供家族使用的魂灯?这是相当古老的法术,和门派为内门学徒制作的不同,门派的只为跨界传音,家族魂灯可以让族人命途与一盏长明灯相连接,如果族人病危,可以通过魂灯为其续命。现在还会使用的无一不是传承久远的古老家族。
“我,好像在哪见过这个人。”汝凤凰语出惊人。
“万年前的人?!”
“她可能活到了现在,样貌没怎么变吧。我想想是在哪……”
汝凤凰开始回想。
场景熙来攘往起来。
像是集市……这不是在人界的集市。妖魔鬼怪穿行其中,讨价还价声此起彼伏。
一个蓝衣背影停在摊位前,摊位上有一笼小动物。
它们没有脚,有尾鳍,本该胖胖的,现在却骨瘦如柴,几只挤在一起,瑟瑟发抖。蓝衣服指着笼子,说了什么。
摊主也说了什么。
蓝衣服很爽快,掏出银色灵石付账,买卖看着是成了,摊主要去开笼子……那个笼子……没有门?
嗯……想问问系统它比我看得更清楚,但它不说话。我没再问。
摊主不是要打开笼子,而是在施展什么法术,这算是虐待动物吧?!小动物们抖得更剧烈,忽然,较大的那只把自己身旁一只小的狠狠推向外面!那只小动物被推得卡在栅栏中,其它小动物一股脑开始推它,它被推得硬生生从无门的笼子中挤出来,身体有些变形。
摊主也没想到会这样,愣了愣,法术停止,看向蓝衣服。蓝衣服没说什么,用袋子把小动物兜起来,走了。
“这是半妖。”汝凤凰说,“不是动物,轻易不容易死。妖与人结合通常不会有后代,但有时有几率生出半妖,半妖天生就是人身,同时能变形成动物,都说非我族类其心必异,嗯……人皇容不下除人之外的种族,妖族觉得半妖污染了血脉,两边都不要,不给户籍,雪藏它们,于是关于半妖的事不会在普通人和走正路的修士间传开,一些修士把主意打到没人权的半妖身上,抓捕,贩卖,因为有人买,至于买来做什么……能当宠物养算是好的,半妖通人话,它们自己知道下场,不想被买走。”
她越说,我越呆滞。她,她在说什么?半妖?
兽头人身,人头兽身……?前者还好,只能说一句爱好无边界,后者……那那那能搭配上吗!被这些推测一顿冲击,根本无暇去思考被虐待的其实是可以理解人言的动物。
我的惊异太过震撼,“真的,还是……你在逗我玩?”难不成她也是齐庄仪那种性格。
汝凤凰完全不是在骗人:“你那什么表情,半妖的事十万年来不曾更改,没见过正常,贩卖地点设在界门通道上,被称作‘无人街’。”
我从震撼中缓过劲来。
……还有这种事。真的。是离我遥远的世界。
“界主不管吗?”
“每个摊位都要交巨额税金,这可是界主创收的好营生。人界除外,不怪你不知道,因为人皇不修仙,人界不需要,所以禁止修士在界门通道上摆摊。‘无人街’嘛……”
“原来是这样。”这个世界阴影中的一面……或许每个世界都有。比起我曾遭受过的折磨,这些无力摆脱的命运更让人心惊。

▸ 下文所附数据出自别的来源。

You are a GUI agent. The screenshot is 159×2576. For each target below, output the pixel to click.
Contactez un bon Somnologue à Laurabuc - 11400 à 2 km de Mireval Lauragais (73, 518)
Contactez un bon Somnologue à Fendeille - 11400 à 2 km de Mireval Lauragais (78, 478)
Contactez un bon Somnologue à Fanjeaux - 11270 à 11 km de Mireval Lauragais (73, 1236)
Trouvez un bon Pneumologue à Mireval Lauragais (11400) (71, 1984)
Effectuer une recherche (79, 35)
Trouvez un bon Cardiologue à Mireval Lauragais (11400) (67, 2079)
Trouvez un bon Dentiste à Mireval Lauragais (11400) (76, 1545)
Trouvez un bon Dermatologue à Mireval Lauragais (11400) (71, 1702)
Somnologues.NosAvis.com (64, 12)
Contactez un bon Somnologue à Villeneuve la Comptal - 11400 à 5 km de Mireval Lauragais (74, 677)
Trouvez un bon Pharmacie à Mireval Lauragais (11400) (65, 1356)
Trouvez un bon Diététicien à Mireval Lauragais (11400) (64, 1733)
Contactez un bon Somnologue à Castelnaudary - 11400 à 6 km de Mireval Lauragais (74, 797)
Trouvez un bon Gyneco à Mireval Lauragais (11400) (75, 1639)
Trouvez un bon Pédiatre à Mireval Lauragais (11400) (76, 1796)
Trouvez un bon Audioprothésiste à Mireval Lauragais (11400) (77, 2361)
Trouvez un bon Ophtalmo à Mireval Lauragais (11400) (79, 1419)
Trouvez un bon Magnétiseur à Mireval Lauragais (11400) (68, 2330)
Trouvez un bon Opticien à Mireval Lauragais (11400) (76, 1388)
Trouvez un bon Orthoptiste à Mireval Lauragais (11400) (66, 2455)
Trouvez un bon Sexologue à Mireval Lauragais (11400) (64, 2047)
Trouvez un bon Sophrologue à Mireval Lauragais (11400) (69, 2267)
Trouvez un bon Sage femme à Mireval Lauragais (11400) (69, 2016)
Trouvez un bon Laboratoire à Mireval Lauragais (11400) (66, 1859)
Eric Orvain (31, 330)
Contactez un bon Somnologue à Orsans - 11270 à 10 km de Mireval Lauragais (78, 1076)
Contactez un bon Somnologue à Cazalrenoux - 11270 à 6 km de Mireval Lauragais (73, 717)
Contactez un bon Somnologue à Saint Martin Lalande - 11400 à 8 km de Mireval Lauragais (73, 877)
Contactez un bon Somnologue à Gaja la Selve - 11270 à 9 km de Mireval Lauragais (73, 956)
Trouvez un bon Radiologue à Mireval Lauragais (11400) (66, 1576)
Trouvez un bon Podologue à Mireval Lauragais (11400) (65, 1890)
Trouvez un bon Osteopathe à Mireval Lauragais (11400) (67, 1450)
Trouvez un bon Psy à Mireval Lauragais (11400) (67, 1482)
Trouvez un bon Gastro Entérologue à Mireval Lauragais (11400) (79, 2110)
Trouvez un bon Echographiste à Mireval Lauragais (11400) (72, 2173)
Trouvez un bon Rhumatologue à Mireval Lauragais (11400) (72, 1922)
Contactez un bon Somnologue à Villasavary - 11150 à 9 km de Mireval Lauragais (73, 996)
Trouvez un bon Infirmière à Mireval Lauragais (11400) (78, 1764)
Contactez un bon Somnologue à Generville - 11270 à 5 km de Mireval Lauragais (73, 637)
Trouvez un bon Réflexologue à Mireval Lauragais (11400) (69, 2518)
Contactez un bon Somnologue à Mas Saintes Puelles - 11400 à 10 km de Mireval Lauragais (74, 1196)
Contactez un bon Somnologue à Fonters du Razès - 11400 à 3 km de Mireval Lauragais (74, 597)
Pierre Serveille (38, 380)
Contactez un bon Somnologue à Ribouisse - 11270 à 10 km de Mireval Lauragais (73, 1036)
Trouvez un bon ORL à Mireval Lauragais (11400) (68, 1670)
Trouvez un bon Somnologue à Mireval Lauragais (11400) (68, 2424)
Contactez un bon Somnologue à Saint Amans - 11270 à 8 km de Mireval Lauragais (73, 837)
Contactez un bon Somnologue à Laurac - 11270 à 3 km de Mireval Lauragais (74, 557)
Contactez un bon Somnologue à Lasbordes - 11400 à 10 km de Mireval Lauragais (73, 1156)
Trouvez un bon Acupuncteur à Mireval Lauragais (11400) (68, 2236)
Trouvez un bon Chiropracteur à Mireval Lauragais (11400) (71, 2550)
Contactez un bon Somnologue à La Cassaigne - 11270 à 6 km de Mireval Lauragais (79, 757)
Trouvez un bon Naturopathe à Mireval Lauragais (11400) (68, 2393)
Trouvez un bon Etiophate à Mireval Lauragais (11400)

“半妖被各种族排斥,只能选择和半妖结合,因此一旦有后代仍旧是半妖,有不少结成家庭的半妖会抱团取暖,比起被成日奴役着做苦力,能选择做半天工,让孩子出去打工,把赚来的钱上交,听说有家庭的半妖越来越多,其实推算下来数量不少,绝对比看见的要多。传说很多闯出名堂的兽修是半妖,对动物有天生亲和力,不过没证据,厉害兽修能以一敌百,不做坏事没有正当理由讨伐,一般修士单枪匹马打不过,也就无从知晓是不是。”
听汝凤凰无慈悲地淡淡诉说这些话。她还在回忆是在哪见过那个人。
“你讨厌她们?”我想问问她的看法。
“从生意角度来说是。知道梦乡镇吗?鬼界的那个。”
“听过一点。”鬼界有行刑人,听说梦乡镇是许多代行刑人开垦出来的田地,能种植作物,销往其它界。
“梦乡镇那边还能好一点,其余三界都需要加强警戒。大部分半妖坑蒙拐骗偷盗抢劫,酒庄做生意需要养殖种植,半妖会装作动物混入场地连偷带抢,打伤致死员工,老板给养殖园定的规矩是见到半妖杀无赦。毒酒就是老板用某种特定的半妖血加上有毒药材亲自制成。比起杀死,我也很希望妖王或是人皇谁能出面管管,有打斗必定有伤亡,谁家员工天天受伤老板会满意。如果出事太多,我在老板那边的风评会下降,我不喜欢这样。”
我知道汝凤凰为什么对半妖的事知之甚详了。原来是受害者。
“你之前说没有毒酒了,是最近半妖减少?”
“没有。是老板没空。联系又联系不上,老板平时消息也很少,一个多月没消息,忙自己的事去了吧。”
已经一个多月没消息,真的不是死了吗。可能是我脸上的不吐不快太明显,汝凤凰白我一眼。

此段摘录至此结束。